### Problem to solve:
Starting at the top of the entries, restate word for word each line up to and including the one with "You are a computer-use agent. The image size is (730, 411).".

*** Records for this task ***

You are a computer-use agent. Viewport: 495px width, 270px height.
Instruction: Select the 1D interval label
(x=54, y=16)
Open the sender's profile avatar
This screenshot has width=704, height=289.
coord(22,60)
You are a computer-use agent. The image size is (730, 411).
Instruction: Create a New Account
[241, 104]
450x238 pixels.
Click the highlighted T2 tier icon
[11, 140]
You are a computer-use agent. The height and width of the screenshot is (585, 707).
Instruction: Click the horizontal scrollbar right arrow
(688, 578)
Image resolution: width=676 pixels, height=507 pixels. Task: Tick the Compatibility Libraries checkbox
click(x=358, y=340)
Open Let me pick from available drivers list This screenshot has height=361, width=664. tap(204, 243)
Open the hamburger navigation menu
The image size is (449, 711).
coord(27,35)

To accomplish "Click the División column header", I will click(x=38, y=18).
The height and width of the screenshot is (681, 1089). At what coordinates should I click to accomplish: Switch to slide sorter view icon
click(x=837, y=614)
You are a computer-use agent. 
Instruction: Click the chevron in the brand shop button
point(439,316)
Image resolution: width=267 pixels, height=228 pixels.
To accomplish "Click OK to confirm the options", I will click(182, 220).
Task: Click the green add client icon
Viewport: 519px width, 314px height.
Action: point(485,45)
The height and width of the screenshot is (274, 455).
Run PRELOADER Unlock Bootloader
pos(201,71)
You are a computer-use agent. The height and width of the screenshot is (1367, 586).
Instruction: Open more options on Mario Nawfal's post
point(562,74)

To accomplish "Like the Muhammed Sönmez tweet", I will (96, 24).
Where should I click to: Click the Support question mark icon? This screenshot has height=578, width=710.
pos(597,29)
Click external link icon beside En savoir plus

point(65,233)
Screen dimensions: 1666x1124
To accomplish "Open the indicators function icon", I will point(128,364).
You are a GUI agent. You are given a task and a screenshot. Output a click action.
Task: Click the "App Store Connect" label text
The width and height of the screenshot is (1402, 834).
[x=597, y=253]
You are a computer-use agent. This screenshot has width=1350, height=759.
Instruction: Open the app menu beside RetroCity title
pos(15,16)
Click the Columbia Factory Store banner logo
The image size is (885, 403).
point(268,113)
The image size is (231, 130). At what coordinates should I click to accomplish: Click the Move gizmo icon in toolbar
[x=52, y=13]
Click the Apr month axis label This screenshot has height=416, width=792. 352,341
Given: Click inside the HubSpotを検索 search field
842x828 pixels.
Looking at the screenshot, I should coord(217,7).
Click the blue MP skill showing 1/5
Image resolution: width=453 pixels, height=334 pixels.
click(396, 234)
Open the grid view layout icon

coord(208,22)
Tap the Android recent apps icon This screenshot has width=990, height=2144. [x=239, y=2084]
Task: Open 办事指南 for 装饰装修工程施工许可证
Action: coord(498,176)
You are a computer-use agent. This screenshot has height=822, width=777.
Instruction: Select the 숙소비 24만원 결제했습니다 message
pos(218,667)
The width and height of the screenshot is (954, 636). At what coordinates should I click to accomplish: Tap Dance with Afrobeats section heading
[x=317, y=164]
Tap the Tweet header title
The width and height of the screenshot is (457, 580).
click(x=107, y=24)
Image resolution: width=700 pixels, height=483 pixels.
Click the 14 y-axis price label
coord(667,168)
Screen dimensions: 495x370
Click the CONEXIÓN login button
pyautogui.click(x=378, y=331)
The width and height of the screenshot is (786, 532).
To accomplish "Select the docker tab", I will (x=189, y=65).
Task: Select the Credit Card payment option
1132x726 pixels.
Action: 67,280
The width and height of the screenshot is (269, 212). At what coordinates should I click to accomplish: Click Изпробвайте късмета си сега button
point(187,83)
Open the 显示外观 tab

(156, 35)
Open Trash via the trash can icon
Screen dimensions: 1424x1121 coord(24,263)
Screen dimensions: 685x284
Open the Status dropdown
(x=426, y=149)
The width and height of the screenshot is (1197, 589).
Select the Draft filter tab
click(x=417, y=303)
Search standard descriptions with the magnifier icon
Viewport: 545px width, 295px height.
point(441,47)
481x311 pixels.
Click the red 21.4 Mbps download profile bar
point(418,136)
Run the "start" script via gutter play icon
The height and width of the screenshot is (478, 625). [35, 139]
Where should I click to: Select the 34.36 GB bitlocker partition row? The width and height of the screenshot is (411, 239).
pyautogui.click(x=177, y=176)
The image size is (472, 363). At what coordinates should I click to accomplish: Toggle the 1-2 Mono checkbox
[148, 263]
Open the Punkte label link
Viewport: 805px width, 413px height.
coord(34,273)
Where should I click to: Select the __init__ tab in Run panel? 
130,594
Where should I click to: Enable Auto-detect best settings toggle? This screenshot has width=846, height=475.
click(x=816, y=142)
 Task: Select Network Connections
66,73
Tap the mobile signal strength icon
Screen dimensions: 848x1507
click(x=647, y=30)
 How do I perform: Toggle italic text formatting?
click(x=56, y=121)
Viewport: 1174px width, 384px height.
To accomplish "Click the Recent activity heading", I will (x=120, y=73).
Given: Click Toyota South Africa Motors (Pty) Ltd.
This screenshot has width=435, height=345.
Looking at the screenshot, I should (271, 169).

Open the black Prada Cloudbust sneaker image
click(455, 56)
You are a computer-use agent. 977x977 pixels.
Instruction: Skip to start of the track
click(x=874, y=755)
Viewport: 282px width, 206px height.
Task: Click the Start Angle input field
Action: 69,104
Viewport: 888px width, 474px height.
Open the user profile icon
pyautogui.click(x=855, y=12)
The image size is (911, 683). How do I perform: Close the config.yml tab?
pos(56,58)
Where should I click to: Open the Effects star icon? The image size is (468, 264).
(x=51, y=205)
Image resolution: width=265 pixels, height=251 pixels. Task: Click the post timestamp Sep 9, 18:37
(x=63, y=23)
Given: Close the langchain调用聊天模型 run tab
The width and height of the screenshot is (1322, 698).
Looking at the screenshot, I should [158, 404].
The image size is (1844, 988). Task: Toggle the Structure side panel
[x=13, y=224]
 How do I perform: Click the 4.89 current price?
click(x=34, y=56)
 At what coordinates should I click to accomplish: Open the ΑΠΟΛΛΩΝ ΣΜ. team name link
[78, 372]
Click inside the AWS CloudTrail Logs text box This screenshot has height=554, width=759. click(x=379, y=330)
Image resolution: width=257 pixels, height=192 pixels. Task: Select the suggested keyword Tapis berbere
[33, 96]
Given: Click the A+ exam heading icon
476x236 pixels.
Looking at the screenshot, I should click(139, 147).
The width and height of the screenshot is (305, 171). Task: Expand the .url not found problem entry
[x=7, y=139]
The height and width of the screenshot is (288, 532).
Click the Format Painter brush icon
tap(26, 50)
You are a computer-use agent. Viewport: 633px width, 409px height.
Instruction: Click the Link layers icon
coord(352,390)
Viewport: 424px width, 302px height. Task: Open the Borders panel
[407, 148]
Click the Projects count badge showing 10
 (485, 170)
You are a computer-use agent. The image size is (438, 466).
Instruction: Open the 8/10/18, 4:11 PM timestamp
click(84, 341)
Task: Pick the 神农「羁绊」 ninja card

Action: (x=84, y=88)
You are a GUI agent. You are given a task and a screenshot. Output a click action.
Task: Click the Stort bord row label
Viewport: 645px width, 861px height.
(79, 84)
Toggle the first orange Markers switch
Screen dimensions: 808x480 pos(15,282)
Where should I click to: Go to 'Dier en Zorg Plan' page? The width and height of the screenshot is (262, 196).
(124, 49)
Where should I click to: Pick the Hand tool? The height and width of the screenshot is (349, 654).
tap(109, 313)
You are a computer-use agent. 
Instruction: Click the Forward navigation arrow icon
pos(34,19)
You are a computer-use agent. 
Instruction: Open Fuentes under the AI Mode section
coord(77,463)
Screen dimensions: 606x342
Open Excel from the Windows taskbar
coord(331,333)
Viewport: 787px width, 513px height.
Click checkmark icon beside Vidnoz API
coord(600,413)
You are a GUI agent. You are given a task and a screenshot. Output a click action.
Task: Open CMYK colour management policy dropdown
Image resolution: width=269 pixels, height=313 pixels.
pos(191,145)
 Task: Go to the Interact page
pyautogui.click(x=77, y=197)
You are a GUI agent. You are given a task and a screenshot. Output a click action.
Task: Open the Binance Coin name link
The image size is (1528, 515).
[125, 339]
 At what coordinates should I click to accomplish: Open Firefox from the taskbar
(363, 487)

*** End of Records for this task ***

### Solved problem:
You are a computer-use agent. Viewport: 495px width, 270px height.
Instruction: Select the 1D interval label
(x=54, y=16)
Open the sender's profile avatar
This screenshot has width=704, height=289.
coord(22,60)
You are a computer-use agent. The image size is (730, 411).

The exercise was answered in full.